A study conducted by the University of Chicago demonstrates how code agents generate real productivity gains within organizations that adopt them.
Do AI agents really deliver on their promise of productivity? Until now, the market remained cautious. But a new study led by Suproteem Sarkar, a researcher at the University of Chicago, provides the first large-scale numerical evidence. In organizations that have adopted code brokers, software production increases by an average of 39%. A clear acceleration, the extent of which varies depending on the tasks entrusted.
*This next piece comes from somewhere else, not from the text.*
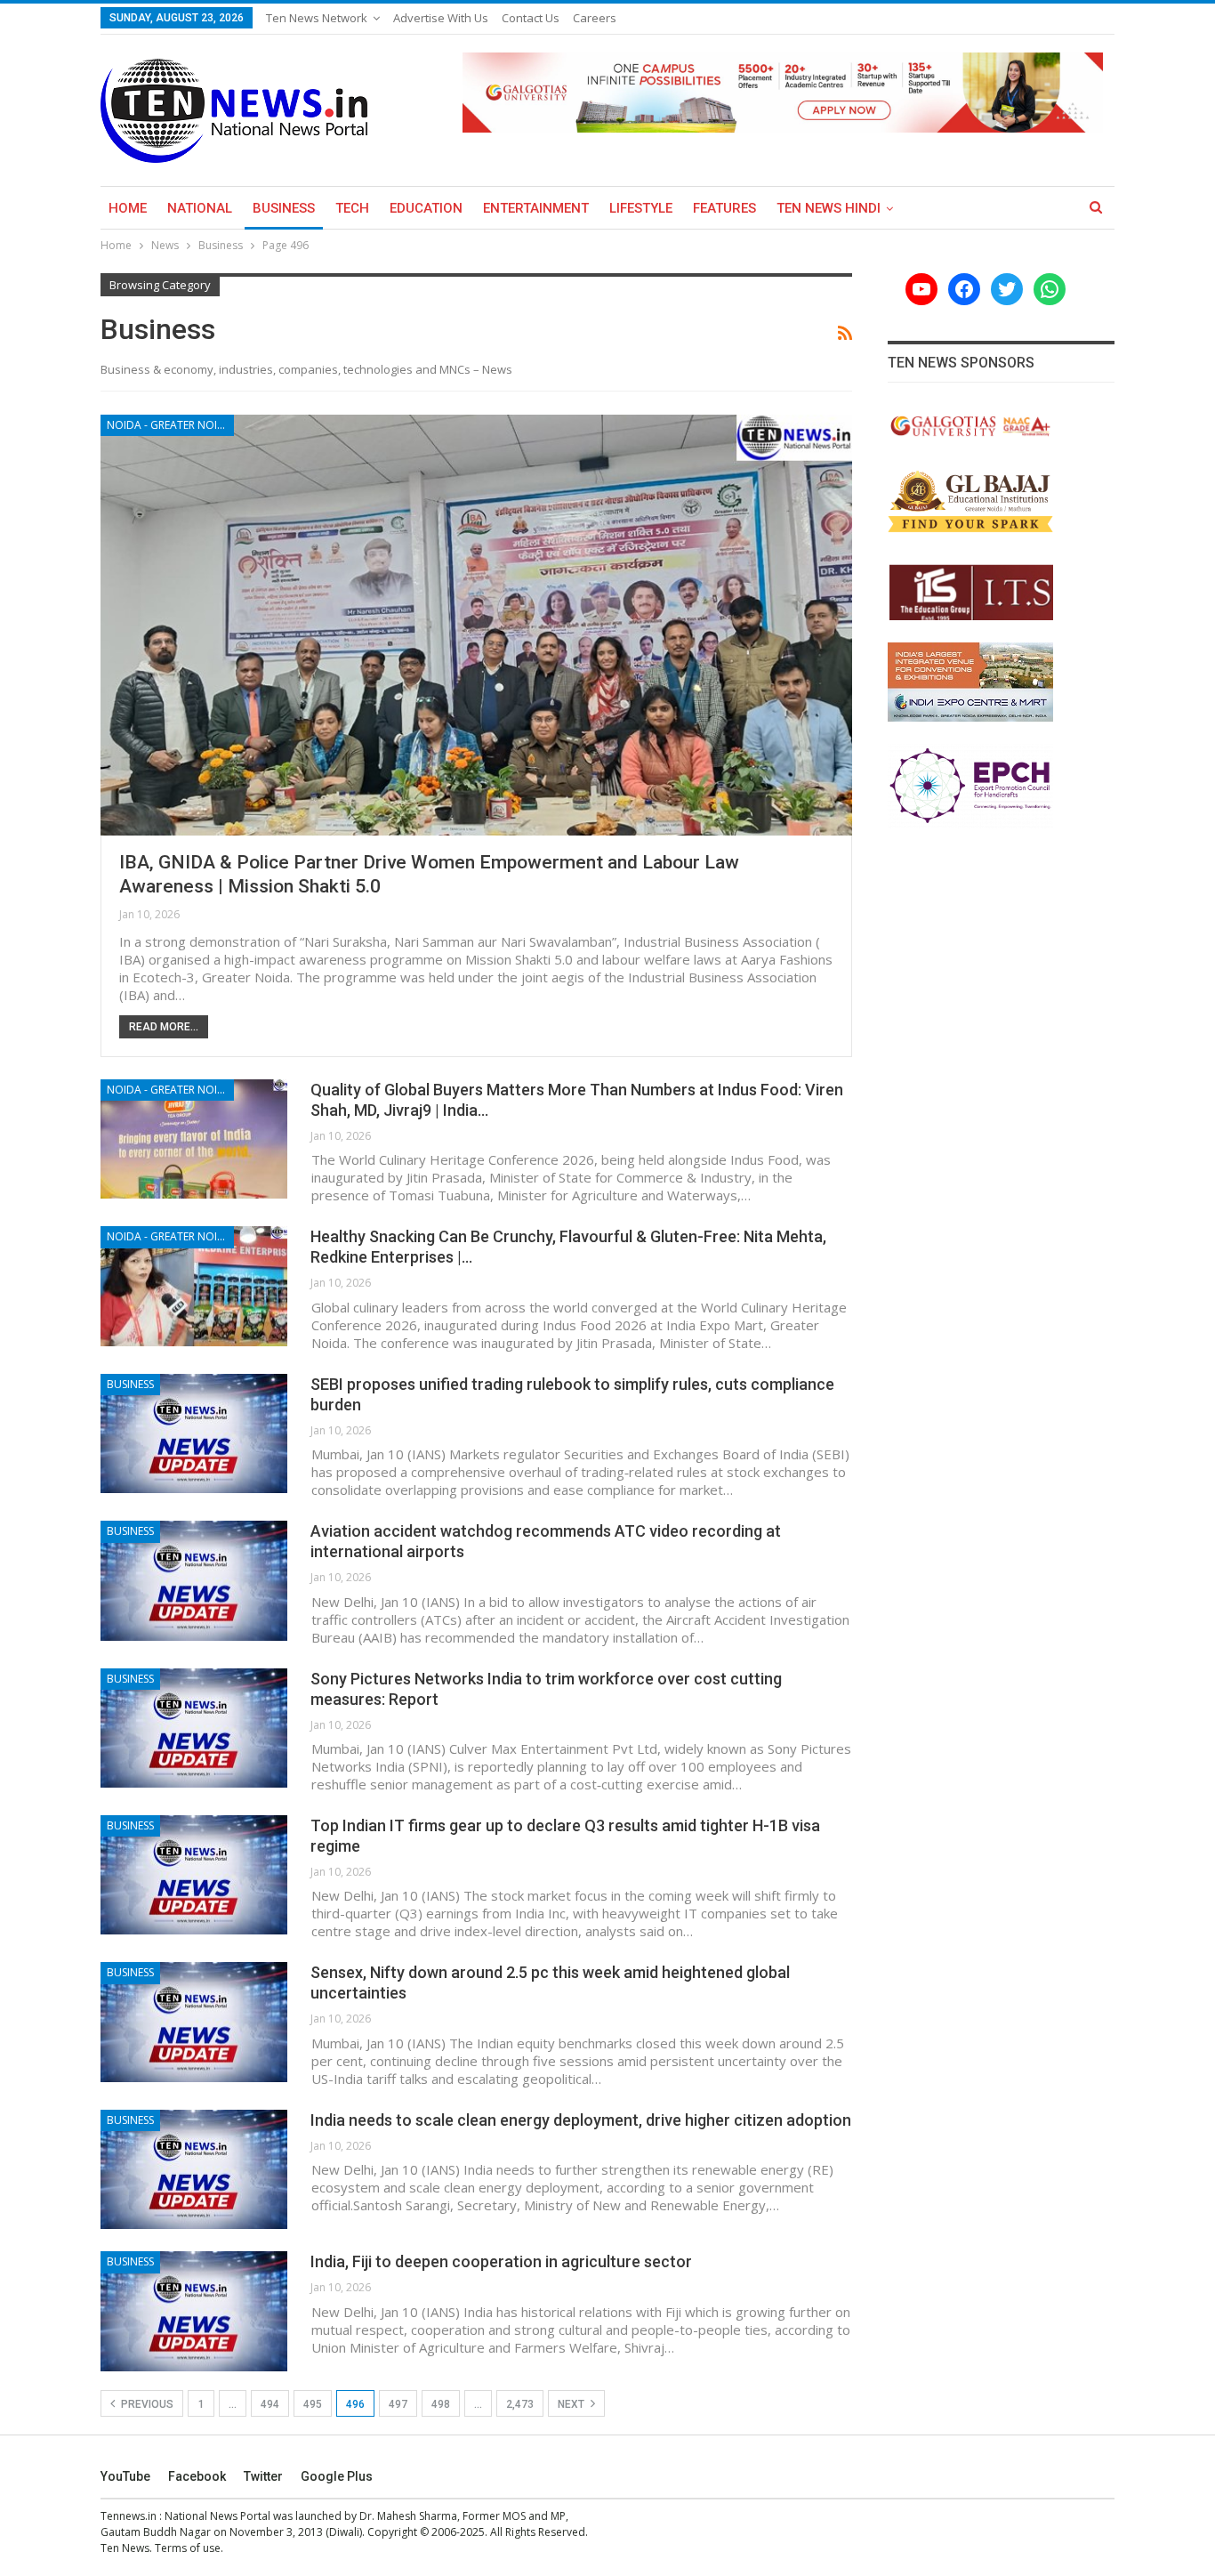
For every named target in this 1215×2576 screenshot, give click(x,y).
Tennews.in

The University of Chicago study is based on the analysis of companies using the Cursor code agent. The researcher examined code merge data from October 2024 to May 2025, comparing 24 companies already active before the agent’s launch with 8 control organizations that did not use the platform during this period.
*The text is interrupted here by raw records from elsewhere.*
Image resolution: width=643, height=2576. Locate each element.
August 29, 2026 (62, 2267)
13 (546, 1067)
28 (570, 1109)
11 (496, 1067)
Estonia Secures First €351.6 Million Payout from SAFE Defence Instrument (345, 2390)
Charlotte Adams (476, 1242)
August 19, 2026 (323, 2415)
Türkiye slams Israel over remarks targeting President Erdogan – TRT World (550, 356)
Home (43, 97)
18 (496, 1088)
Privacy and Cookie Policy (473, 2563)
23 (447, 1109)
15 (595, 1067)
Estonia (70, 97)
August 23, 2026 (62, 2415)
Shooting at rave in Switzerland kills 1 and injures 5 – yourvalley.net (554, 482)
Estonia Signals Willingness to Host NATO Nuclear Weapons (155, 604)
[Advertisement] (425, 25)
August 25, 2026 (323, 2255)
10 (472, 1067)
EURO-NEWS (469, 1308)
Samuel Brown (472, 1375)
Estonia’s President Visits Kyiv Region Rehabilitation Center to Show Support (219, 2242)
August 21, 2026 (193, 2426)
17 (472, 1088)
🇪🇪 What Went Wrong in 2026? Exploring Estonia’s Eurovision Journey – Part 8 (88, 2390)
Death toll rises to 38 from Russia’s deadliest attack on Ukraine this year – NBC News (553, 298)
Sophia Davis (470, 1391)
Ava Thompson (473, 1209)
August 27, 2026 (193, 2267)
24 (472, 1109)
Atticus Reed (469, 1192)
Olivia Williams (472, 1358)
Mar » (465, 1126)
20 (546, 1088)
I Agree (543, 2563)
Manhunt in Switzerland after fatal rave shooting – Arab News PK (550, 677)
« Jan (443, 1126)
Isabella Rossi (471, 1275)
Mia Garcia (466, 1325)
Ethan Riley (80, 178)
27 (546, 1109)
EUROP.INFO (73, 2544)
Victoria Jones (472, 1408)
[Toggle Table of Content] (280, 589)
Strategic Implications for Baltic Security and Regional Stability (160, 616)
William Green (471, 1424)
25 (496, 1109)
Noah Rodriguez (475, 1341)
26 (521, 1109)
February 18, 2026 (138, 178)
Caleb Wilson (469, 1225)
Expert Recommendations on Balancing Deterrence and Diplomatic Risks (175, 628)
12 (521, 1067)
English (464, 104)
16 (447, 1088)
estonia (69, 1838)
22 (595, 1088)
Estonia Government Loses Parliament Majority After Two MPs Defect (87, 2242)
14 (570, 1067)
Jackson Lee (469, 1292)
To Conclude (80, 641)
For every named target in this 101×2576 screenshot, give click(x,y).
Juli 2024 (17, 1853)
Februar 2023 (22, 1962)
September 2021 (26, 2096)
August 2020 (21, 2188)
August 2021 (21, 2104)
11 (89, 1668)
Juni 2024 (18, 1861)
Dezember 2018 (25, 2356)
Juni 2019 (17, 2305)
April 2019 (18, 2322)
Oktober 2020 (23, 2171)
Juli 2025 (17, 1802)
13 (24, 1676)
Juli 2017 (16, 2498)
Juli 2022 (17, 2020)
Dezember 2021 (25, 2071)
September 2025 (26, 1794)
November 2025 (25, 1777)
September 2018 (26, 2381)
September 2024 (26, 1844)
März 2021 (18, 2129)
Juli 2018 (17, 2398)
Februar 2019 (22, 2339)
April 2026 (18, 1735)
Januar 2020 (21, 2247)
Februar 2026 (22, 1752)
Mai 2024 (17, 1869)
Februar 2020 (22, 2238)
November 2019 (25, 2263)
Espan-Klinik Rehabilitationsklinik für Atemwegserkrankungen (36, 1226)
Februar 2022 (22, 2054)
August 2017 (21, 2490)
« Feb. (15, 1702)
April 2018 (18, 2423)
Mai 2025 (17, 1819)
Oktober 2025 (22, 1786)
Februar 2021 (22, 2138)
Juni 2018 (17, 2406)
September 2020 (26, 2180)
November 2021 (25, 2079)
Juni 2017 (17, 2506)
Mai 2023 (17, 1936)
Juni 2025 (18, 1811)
The results are unambiguous: the introduction of the agent immediately increases the number of weekly merges by 26%, then this effect increases to 39% when the agent becomes the default generation mode. In other words, the more teams integrate the agent into their routine, the greater the acceleration in software production. Even more interesting, companies did not see an evolution in their revert rate (removal of merge, often caused by poor or buggy code). Concretely, the increase in productivity is not accompanied, as one might have thought, by a drop in the quality of the code generated.
The 4 areas where code officers excel
-
Fast feature implementations
Agents excel as soon as the feedback on execution is immediate: rapid prototypes, minor corrections, localized adjustments. According to the study data, these tasks represent a large part of the interactions recorded in Cursor, with a high proportion of “direct implementation” oriented requests. What they have in common is the ability to instantly check the result: the agent generates the code, the user tests it, then adjusts if necessary. The analysis also shows that the modifications resulting from these short tasks display a high acceptance rate.
-
Planning tasks
Beyond direct implementation, the study notes a recurring use: the request for a “plan”. Experienced users tend to ask the agent for a suggested step, a logical order of changes, or implementation options. The agent will then think about the different possibilities and propose several solutions adapted to the context. However, the study data shows that a two-step workflow of planning then generating code significantly improves the acceptance rate of modifications.
-
Code and bug explanations
Nearly 25% of interactions with Cursor involve code explanation or error analysis. Agents demonstrate an effective ability to synthesize the logic of a file, interpret unexpected behavior or analyze a stacktrace. More precisely, 12.1% of messages ask for explanations on how an existing code base works, while 11.9% directly concern fixing bugs from logs. The productivity gain is high because these tasks are normally very time-consuming: you have to dig through the code, open several files, understand the logic. The agents analyze the global context and understand the sequential actions very well.
-
Work guided by senior profiles
Unlike classic autocompletion, which is often more useful to junior developers, agents are more beneficial to experienced profiles. The study identifies an “experience gradient”: each additional standard deviation in seniority increases the acceptance rate of the generated code by 5 to 6%. Seniors formulate instructions richer in context, use planning more and evaluate the agent’s proposals more precisely. The agent then acts as an accelerator, amplifying the capabilities of those who already master the structure of the code.
A new way of coding
Beyond the 39% increase in software production, the study above all highlights a structural evolution in the work of developers. The use of a code agent gradually changes the developer’s work: less manual writing and much more code validation.
But the researcher recalls two essential limits. On the one hand, these results strongly depend on the field studied: software development provides immediate feedback (tests, errors, merges), an ideal terrain for objectively measuring productivity and quality. On the other hand, the Cursor environment constitutes a special case: the agent benefits from full access to the codebase, a rich context and integrated control tools. In other words, the observed performances cannot be generalized to any agent or to any context.